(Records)
--*--
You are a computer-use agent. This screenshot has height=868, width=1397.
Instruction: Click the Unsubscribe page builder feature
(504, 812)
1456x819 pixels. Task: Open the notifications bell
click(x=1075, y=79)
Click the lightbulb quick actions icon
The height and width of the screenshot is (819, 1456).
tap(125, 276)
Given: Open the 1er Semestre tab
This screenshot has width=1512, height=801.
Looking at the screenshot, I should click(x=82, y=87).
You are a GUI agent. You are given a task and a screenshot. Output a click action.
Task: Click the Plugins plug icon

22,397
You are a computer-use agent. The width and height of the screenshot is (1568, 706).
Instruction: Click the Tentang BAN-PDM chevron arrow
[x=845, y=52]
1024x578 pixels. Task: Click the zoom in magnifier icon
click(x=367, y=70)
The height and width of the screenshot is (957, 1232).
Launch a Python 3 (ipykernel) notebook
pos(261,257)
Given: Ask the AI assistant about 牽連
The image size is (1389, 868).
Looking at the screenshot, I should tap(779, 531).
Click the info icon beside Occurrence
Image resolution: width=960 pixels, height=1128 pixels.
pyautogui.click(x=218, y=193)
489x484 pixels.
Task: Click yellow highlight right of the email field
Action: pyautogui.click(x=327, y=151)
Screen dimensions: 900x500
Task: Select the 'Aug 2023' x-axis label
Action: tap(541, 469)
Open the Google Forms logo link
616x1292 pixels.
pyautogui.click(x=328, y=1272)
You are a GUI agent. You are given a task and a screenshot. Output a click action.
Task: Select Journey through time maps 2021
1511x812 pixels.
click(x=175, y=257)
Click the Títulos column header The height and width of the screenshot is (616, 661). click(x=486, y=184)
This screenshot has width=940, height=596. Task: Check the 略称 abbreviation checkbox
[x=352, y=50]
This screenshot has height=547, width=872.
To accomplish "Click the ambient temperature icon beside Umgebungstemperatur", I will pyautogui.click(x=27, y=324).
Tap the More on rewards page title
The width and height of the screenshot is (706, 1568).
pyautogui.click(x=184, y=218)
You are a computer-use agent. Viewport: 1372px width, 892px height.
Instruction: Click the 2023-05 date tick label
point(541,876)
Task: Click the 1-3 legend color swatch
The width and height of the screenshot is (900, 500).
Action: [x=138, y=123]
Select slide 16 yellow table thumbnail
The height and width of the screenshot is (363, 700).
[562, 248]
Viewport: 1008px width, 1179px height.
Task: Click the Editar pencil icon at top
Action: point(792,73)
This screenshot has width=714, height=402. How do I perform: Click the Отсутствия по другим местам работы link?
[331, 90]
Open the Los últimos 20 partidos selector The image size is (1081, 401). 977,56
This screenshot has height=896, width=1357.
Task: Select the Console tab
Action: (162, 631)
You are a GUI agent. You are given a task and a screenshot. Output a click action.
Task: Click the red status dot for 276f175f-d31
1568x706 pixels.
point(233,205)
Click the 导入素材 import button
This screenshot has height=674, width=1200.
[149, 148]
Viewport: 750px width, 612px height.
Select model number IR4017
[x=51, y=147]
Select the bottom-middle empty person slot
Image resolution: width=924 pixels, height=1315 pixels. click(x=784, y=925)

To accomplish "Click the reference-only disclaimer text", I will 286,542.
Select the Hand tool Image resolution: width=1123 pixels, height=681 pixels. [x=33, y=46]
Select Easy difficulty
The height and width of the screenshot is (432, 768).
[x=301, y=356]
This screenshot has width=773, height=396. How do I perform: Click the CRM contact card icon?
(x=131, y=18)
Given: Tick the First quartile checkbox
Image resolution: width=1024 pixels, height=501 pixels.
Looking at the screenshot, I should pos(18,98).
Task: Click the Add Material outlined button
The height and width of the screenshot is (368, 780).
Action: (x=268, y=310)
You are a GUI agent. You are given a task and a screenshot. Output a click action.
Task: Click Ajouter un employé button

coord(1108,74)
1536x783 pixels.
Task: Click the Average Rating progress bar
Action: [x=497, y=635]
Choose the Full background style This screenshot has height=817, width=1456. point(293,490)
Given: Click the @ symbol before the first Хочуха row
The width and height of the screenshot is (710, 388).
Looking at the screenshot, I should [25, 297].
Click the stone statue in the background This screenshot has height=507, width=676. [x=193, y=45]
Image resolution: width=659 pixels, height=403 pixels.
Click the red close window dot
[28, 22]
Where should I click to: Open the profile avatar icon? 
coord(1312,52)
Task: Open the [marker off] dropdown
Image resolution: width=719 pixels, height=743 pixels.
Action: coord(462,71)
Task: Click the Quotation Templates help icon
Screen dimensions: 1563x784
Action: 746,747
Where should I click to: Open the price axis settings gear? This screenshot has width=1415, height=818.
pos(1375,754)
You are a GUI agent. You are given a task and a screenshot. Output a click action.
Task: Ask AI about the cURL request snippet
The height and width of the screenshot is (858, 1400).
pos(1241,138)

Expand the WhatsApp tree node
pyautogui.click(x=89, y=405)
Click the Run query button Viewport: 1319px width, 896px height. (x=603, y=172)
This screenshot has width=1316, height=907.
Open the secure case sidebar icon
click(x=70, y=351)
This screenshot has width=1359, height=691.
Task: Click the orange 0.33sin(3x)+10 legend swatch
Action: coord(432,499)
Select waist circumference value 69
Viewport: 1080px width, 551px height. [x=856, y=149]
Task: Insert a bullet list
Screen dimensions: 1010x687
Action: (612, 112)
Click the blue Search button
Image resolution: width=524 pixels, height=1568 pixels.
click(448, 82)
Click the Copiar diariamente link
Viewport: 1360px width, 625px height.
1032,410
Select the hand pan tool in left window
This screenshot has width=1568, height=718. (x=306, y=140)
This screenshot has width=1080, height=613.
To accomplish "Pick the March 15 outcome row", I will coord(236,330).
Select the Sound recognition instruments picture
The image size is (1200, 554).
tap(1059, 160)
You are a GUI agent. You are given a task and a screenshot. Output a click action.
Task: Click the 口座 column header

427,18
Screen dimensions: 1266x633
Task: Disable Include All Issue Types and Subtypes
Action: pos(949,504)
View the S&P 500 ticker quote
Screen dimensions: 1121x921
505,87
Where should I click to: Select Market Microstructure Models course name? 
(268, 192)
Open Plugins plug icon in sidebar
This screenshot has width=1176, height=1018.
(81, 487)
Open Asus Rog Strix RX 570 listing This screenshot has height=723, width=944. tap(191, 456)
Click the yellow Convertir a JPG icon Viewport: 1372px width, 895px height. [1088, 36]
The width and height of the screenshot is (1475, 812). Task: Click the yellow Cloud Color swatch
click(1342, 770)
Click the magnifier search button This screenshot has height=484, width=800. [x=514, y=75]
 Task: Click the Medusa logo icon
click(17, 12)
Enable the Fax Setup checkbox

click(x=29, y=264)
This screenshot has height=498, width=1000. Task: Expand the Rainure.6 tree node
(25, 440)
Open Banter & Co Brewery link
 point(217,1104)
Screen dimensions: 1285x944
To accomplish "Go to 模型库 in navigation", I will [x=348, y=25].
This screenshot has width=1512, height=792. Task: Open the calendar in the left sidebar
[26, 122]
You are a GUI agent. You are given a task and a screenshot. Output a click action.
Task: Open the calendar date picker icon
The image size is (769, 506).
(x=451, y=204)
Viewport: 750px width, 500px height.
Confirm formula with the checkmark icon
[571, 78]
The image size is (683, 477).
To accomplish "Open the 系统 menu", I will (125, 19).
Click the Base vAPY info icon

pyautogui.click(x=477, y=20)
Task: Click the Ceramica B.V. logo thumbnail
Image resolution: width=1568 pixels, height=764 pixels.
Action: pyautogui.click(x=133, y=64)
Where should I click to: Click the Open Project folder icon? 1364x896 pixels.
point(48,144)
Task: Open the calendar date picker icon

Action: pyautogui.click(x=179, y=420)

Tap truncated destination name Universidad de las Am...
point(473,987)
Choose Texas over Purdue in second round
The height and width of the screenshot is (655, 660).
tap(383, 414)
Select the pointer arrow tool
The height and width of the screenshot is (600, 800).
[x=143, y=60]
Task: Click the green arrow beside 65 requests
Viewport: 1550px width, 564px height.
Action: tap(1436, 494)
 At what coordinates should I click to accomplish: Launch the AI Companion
--*--
Problem statement
Lay out the lines of the records above as a JSON list of strings, one string per line and with blank lines omitted, beginning at the line that contains "Click the Run" and ending after the line that contains "Action: (612, 112)".

Exercise answer
[
  "Click the Run query button Viewport: 1319px width, 896px height. (x=603, y=172)",
  "This screenshot has width=1316, height=907.",
  "Open the secure case sidebar icon",
  "click(x=70, y=351)",
  "This screenshot has width=1359, height=691.",
  "Task: Click the orange 0.33sin(3x)+10 legend swatch",
  "Action: coord(432,499)",
  "Select waist circumference value 69",
  "Viewport: 1080px width, 551px height. [x=856, y=149]",
  "Task: Insert a bullet list",
  "Screen dimensions: 1010x687",
  "Action: (612, 112)"
]